*** Opening Data for this task ***

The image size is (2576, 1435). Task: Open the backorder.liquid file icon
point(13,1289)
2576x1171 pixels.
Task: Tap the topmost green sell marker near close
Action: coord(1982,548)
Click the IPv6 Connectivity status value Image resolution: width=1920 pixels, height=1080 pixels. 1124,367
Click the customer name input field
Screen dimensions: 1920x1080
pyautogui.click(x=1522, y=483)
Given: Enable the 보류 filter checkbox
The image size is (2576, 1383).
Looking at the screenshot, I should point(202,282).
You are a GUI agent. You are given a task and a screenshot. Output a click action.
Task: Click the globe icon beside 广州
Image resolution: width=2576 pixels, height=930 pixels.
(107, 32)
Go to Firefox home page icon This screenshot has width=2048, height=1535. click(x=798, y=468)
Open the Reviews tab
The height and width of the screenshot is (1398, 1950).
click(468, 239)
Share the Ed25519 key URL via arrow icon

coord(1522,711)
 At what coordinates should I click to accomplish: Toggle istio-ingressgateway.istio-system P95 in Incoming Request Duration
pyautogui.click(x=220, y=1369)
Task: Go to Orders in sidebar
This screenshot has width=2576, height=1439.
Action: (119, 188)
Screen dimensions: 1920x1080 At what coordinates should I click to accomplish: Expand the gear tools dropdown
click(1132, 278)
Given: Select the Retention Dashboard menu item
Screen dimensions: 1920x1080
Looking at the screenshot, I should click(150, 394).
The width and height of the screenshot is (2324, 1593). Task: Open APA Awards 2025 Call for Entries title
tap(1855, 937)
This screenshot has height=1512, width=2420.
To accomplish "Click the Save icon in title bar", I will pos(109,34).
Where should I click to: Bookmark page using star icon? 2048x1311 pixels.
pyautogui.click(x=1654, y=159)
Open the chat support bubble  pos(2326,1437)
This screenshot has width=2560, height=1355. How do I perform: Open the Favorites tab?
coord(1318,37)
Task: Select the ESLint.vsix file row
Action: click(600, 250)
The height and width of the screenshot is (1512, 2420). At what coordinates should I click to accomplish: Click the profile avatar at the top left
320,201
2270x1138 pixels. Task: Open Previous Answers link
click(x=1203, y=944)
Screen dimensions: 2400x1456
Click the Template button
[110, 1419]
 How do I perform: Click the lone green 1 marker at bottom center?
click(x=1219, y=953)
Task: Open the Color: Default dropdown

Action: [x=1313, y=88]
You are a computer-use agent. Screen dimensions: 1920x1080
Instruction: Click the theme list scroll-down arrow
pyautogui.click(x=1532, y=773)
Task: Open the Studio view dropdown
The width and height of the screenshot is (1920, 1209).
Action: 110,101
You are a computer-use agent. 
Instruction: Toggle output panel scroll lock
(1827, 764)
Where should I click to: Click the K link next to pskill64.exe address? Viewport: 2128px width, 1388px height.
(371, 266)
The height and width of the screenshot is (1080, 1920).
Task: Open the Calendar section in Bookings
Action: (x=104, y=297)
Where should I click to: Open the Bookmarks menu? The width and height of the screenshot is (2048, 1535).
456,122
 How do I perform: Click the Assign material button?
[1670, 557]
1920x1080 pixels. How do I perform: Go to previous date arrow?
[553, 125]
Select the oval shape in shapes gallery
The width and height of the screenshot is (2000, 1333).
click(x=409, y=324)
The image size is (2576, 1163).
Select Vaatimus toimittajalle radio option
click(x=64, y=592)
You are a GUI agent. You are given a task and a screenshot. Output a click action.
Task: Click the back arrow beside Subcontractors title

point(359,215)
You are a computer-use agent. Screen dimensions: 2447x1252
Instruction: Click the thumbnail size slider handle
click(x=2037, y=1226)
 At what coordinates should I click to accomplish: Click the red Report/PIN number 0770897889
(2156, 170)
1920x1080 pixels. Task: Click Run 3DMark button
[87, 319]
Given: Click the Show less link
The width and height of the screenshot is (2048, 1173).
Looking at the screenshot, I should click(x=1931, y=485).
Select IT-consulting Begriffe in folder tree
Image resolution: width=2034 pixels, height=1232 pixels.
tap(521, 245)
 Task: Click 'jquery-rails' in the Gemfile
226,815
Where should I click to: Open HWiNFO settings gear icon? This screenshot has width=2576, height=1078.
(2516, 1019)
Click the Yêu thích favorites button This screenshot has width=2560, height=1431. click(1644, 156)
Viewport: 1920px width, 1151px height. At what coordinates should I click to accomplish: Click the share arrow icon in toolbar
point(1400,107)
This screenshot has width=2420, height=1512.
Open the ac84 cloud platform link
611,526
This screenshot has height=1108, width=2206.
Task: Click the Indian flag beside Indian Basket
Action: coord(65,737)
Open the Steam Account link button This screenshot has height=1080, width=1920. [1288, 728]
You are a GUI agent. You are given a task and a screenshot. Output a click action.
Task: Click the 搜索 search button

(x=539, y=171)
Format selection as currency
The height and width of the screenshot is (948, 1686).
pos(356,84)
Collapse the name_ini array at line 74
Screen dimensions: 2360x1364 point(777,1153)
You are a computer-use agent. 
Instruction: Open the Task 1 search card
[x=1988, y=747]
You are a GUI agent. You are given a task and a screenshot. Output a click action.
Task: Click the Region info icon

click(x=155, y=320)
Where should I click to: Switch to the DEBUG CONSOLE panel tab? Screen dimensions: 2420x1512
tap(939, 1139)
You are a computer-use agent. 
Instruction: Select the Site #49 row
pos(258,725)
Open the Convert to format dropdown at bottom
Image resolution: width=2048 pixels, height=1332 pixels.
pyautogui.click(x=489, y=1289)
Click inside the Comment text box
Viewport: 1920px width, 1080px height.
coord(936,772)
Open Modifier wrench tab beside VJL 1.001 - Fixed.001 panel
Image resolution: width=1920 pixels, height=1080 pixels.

*** Closing Data for this task ***

Work item ->
Reproduce all the entries above. Match them exactly.

Written response ->
The image size is (2576, 1435). Task: Open the backorder.liquid file icon
point(13,1289)
2576x1171 pixels.
Task: Tap the topmost green sell marker near close
Action: coord(1982,548)
Click the IPv6 Connectivity status value Image resolution: width=1920 pixels, height=1080 pixels. 1124,367
Click the customer name input field
Screen dimensions: 1920x1080
pyautogui.click(x=1522, y=483)
Given: Enable the 보류 filter checkbox
The image size is (2576, 1383).
Looking at the screenshot, I should point(202,282).
You are a GUI agent. You are given a task and a screenshot. Output a click action.
Task: Click the globe icon beside 广州
Image resolution: width=2576 pixels, height=930 pixels.
(107, 32)
Go to Firefox home page icon This screenshot has width=2048, height=1535. click(x=798, y=468)
Open the Reviews tab
The height and width of the screenshot is (1398, 1950).
click(468, 239)
Share the Ed25519 key URL via arrow icon

coord(1522,711)
 At what coordinates should I click to accomplish: Toggle istio-ingressgateway.istio-system P95 in Incoming Request Duration
pyautogui.click(x=220, y=1369)
Task: Go to Orders in sidebar
This screenshot has width=2576, height=1439.
Action: (119, 188)
Screen dimensions: 1920x1080 At what coordinates should I click to accomplish: Expand the gear tools dropdown
click(1132, 278)
Given: Select the Retention Dashboard menu item
Screen dimensions: 1920x1080
Looking at the screenshot, I should click(150, 394).
The width and height of the screenshot is (2324, 1593). Task: Open APA Awards 2025 Call for Entries title
tap(1855, 937)
This screenshot has height=1512, width=2420.
To accomplish "Click the Save icon in title bar", I will pos(109,34).
Where should I click to: Bookmark page using star icon? 2048x1311 pixels.
pyautogui.click(x=1654, y=159)
Open the chat support bubble  pos(2326,1437)
This screenshot has width=2560, height=1355. How do I perform: Open the Favorites tab?
coord(1318,37)
Task: Select the ESLint.vsix file row
Action: click(600, 250)
The height and width of the screenshot is (1512, 2420). At what coordinates should I click to accomplish: Click the profile avatar at the top left
320,201
2270x1138 pixels. Task: Open Previous Answers link
click(x=1203, y=944)
Screen dimensions: 2400x1456
Click the Template button
[110, 1419]
 How do I perform: Click the lone green 1 marker at bottom center?
click(x=1219, y=953)
Task: Open the Color: Default dropdown

Action: [x=1313, y=88]
You are a computer-use agent. Screen dimensions: 1920x1080
Instruction: Click the theme list scroll-down arrow
pyautogui.click(x=1532, y=773)
Task: Open the Studio view dropdown
The width and height of the screenshot is (1920, 1209).
Action: 110,101
You are a computer-use agent. 
Instruction: Toggle output panel scroll lock
(1827, 764)
Where should I click to: Click the K link next to pskill64.exe address? Viewport: 2128px width, 1388px height.
(371, 266)
The height and width of the screenshot is (1080, 1920).
Task: Open the Calendar section in Bookings
Action: (x=104, y=297)
Where should I click to: Open the Bookmarks menu? The width and height of the screenshot is (2048, 1535).
456,122
 How do I perform: Click the Assign material button?
[1670, 557]
1920x1080 pixels. How do I perform: Go to previous date arrow?
[553, 125]
Select the oval shape in shapes gallery
The width and height of the screenshot is (2000, 1333).
click(x=409, y=324)
The image size is (2576, 1163).
Select Vaatimus toimittajalle radio option
click(x=64, y=592)
You are a GUI agent. You are given a task and a screenshot. Output a click action.
Task: Click the back arrow beside Subcontractors title

point(359,215)
You are a computer-use agent. Screen dimensions: 2447x1252
Instruction: Click the thumbnail size slider handle
click(x=2037, y=1226)
 At what coordinates should I click to accomplish: Click the red Report/PIN number 0770897889
(2156, 170)
1920x1080 pixels. Task: Click Run 3DMark button
[87, 319]
Given: Click the Show less link
The width and height of the screenshot is (2048, 1173).
Looking at the screenshot, I should click(x=1931, y=485).
Select IT-consulting Begriffe in folder tree
Image resolution: width=2034 pixels, height=1232 pixels.
tap(521, 245)
 Task: Click 'jquery-rails' in the Gemfile
226,815
Where should I click to: Open HWiNFO settings gear icon? This screenshot has width=2576, height=1078.
(2516, 1019)
Click the Yêu thích favorites button This screenshot has width=2560, height=1431. click(1644, 156)
Viewport: 1920px width, 1151px height. At what coordinates should I click to accomplish: Click the share arrow icon in toolbar
point(1400,107)
This screenshot has width=2420, height=1512.
Open the ac84 cloud platform link
611,526
This screenshot has height=1108, width=2206.
Task: Click the Indian flag beside Indian Basket
Action: coord(65,737)
Open the Steam Account link button This screenshot has height=1080, width=1920. [1288, 728]
You are a GUI agent. You are given a task and a screenshot. Output a click action.
Task: Click the 搜索 search button

(x=539, y=171)
Format selection as currency
The height and width of the screenshot is (948, 1686).
pos(356,84)
Collapse the name_ini array at line 74
Screen dimensions: 2360x1364 point(777,1153)
You are a computer-use agent. 
Instruction: Open the Task 1 search card
[x=1988, y=747]
You are a GUI agent. You are given a task and a screenshot. Output a click action.
Task: Click the Region info icon

click(x=155, y=320)
Where should I click to: Switch to the DEBUG CONSOLE panel tab? Screen dimensions: 2420x1512
tap(939, 1139)
You are a computer-use agent. 
Instruction: Select the Site #49 row
pos(258,725)
Open the Convert to format dropdown at bottom
Image resolution: width=2048 pixels, height=1332 pixels.
pyautogui.click(x=489, y=1289)
Click inside the Comment text box
Viewport: 1920px width, 1080px height.
coord(936,772)
Open Modifier wrench tab beside VJL 1.001 - Fixed.001 panel
Image resolution: width=1920 pixels, height=1080 pixels.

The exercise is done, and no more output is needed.